Pennywit reminds us of the 1992 opinion Justice O'Connor wrote regarding Planned Parenthood of Southeastern Pa. v. Casey:
Though abortion is conduct, it does not follow that the State is entitled to proscribe it in all instances. That is because the liberty of the woman is at stake in a sense unique to the human condition, and so, unique to the law. The mother who carries a child to full term is subject to anxieties, to physical constraints, to pain that only she must bear. That these sacrifices have from the beginning of the human race been endured by woman with a pride that ennobles her in the eyes of others and gives to the infant a bond of love cannot alone be grounds for the State to insist she make the sacrifice. Her suffering is too intimate and personal for the State to insist, without more, upon its own vision of the woman's role, however dominant that vision has been in the course of our history and our culture. The destiny of the woman must be shaped to a large extent on her own conception of her spiritual imperatives and her place in society.
Justice Stevens, in a separate opinion, writes:
The Court in Roe carefully considered, and rejected, the State's argument "that the fetus is a `person' within the language and meaning of the Fourteenth Amendment." 410 U.S., at 156 . After analyzing the usage of "person" in the Constitution, the Court concluded that that word "has application only postnatally." Id., at 157. Commenting on the contingent property interests of the unborn that are generally represented by guardians ad litem, the Court noted: Perfection of the interests involved, again, has generally been contingent upon live birth. In short, the unborn have never been recognized in the law as persons in the whole sense. Id., at 162. Accordingly, an abortion is not "the termination of life entitled to Fourteenth Amendment protection." Id., at 159. From this holding, there was no dissent, see id., at 173; indeed, no Member of the Court has ever questioned this fundamental proposition. Thus, as a matter of federal constitutional law, a developing organism that is not yet a "person" does not have what is sometimes described as a "right to life." 2 This has been and, by the Court's holding today, [505 U.S. 833, 914] remains, a fundamental premise of our constitutional law governing reproductive autonomy.

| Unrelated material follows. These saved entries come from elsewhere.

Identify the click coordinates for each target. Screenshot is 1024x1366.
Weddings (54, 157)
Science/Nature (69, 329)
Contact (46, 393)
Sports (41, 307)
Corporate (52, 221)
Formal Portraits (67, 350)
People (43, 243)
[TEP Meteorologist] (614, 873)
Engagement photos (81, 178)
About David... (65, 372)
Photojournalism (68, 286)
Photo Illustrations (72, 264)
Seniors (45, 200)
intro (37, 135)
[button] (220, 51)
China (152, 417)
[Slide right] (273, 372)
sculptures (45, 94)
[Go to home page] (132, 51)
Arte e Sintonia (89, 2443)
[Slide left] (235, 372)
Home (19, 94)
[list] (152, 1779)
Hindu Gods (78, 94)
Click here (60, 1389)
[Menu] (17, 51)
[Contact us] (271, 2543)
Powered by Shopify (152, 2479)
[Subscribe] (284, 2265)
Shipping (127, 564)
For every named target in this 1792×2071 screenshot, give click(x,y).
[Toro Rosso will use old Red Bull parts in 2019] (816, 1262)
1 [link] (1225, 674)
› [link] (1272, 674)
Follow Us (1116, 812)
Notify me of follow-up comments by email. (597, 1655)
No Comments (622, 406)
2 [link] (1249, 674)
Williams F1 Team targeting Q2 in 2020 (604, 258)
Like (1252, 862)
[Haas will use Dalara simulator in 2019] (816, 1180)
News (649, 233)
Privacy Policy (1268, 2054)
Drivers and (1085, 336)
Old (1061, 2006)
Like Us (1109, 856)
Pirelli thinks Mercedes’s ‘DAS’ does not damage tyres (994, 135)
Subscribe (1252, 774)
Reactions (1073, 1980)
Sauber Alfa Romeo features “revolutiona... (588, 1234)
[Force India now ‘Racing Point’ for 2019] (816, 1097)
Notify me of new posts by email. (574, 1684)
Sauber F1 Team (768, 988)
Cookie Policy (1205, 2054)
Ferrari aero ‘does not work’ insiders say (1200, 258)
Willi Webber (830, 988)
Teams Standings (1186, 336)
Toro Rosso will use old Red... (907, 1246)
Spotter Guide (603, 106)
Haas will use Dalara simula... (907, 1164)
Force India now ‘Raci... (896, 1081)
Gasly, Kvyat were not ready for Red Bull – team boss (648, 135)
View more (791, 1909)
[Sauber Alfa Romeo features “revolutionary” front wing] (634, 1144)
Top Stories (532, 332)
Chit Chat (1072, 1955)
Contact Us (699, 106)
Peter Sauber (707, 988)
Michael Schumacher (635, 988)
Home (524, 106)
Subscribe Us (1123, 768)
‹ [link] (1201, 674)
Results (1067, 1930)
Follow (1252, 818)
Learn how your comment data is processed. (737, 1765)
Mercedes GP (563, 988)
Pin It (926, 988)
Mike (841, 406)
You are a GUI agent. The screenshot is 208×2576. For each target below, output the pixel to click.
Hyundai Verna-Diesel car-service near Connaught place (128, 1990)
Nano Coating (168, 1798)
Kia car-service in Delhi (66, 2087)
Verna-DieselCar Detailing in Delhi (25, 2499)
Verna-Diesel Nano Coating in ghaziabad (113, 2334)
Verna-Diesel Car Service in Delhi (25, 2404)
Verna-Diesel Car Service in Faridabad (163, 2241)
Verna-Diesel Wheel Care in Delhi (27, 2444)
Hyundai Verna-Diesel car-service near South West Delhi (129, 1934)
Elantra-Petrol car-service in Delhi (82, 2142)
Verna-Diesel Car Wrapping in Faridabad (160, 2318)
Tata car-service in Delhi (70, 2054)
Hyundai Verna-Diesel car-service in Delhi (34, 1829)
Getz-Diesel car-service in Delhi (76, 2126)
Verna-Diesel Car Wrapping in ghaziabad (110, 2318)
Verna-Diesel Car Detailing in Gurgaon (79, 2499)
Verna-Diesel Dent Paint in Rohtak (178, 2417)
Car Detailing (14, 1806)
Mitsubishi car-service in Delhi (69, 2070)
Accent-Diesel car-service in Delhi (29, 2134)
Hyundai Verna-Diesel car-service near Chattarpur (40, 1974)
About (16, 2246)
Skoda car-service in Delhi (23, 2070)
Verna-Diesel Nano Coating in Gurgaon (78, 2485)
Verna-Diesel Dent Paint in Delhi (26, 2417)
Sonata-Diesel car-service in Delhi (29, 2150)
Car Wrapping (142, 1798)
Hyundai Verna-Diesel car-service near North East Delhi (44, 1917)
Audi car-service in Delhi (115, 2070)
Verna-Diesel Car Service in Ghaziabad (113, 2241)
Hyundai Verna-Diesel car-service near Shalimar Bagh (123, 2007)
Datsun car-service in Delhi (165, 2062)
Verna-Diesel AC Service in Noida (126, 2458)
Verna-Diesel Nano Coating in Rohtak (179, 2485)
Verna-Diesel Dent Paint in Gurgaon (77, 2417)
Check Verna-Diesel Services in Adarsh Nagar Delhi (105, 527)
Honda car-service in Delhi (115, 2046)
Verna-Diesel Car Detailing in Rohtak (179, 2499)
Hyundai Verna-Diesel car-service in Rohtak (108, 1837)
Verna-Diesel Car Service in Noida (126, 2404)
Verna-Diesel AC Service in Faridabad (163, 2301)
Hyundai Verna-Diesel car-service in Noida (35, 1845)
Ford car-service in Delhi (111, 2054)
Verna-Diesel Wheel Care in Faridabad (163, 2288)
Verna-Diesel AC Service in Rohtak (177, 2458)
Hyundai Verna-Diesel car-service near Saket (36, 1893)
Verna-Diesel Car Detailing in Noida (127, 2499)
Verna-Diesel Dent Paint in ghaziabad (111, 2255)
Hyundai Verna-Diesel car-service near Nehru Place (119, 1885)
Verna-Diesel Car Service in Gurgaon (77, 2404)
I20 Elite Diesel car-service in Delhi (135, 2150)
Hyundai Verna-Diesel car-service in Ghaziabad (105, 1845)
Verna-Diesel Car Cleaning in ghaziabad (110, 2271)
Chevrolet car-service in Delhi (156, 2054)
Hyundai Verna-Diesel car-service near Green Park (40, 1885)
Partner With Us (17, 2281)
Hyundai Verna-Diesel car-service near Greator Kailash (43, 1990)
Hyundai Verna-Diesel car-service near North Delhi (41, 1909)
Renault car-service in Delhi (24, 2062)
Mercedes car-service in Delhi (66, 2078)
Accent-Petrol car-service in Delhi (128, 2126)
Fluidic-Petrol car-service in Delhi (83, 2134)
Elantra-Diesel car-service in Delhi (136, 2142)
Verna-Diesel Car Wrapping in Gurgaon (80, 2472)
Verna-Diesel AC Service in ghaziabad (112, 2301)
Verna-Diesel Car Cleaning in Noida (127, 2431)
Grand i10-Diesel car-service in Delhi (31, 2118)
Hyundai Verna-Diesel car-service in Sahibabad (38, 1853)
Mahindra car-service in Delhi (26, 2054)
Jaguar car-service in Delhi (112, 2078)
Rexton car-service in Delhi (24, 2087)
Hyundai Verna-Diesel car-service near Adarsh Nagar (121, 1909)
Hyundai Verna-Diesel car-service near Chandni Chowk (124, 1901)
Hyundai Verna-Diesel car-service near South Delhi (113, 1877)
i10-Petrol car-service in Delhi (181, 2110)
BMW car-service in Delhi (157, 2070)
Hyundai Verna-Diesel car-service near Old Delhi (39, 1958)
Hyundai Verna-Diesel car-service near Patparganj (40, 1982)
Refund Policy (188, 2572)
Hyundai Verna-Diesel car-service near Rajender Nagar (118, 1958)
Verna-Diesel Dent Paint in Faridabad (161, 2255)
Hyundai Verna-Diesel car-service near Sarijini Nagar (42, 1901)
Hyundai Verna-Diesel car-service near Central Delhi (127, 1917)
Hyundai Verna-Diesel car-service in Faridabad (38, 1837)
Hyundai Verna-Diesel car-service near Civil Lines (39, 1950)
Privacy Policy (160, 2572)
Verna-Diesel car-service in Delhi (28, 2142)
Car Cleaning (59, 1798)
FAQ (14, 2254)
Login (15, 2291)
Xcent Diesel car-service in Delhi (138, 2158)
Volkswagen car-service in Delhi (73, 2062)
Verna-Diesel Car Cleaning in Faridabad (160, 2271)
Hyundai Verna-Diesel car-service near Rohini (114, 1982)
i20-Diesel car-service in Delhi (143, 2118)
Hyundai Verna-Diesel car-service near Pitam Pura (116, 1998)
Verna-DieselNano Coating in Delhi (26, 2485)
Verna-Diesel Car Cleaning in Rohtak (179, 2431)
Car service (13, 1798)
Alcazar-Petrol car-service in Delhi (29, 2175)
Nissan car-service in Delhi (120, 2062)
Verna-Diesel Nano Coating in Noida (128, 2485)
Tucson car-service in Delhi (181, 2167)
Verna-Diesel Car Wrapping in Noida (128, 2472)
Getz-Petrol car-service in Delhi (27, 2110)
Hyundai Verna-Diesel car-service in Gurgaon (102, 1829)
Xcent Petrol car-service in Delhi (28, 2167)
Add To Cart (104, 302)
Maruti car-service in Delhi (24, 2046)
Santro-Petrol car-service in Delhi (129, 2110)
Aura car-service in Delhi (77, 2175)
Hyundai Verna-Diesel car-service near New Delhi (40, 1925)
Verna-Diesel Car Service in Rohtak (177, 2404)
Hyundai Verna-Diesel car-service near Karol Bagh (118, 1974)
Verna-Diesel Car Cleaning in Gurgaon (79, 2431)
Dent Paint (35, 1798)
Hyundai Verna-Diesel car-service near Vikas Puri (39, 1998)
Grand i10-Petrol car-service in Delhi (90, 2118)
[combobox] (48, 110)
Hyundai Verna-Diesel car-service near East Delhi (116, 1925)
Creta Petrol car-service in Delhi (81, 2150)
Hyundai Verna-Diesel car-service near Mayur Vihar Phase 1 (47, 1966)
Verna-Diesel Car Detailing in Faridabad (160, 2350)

In weighing the matter further, he clearly states:
One aspect of this liberty is a right to bodily integrity, a right to control one's person. See, e.g., Rochin v. California, 342 U.S. 165 (1952); Skinner v. Oklahoma ex rel Williamson, 316 U.S. 535 (1942). This right is neutral on the question of abortion: the Constitution would be equally offended by an absolute requirement that all women undergo abortions as by an absolute prohibition on abortions. "Our whole constitutional heritage rebels at the thought of giving government the power to control men's minds." Stanley v. Georgia, 394 U.S. 557, 565 (1969). The same holds true for the power to control women's bodies.
That is the very slipperly slope down which the radical conservatives want to push us all -- State control over our bodies. This is the legal precedent that they want to empower their efforts to dismantle the basic Constitutional rights of women.
(If they were truly against abortions, one would think they would, in addition to their battles in the courthouse and outside of health clinics, embrace non-coercive means to reduce unwanted pregnancies, such as ready and affordable access to birth control and rational sex education for teenagers in school. But they don't like these things that help women have control over their bodies. It's almost as if they oppose abortion simply because abortion would end the punishment "promiscuous" women otherwise would have to endure.)
Justice Blackmun's opinion clarifies what's at stake:
A fervent view of individual liberty and the force of stare decisis have led the Court to this conclusion. Ante, at 853. Today a majority reaffirms that the Due Process Clause of the Fourteenth Amendment establishes "a realm of personal liberty which the government may not enter," ante, at 847 - a realm whose outer limits cannot be determined by interpretations of the Constitution that focus only on the specific practices of States at the time the Fourteenth Amendment was adopted. See ante, at 848-849. Included within this realm of liberty is "the right of the individual, married or single, to be free from unwarranted governmental intrusion into matters so fundamentally affecting a person as the decision whether to bear or beget a child." Ante, at 851, quoting Eisenstadt v. Baird, 405 U.S. 438, 453 (1972).... These matters, involving the most intimate and personal choices a person may make in a lifetime, choices central to personal dignity and autonomy, are central to the [505 U.S. 833, 924] liberty protected by the Fourteenth Amendment. Ante, at 851....
[emphasis added on all excerpts]
This isn't about being "pro-abortion." And while privacy certainly plays a part in the social and legal understanding of women's reproductive rights, ultimately it comes down to liberty. What's more American than that?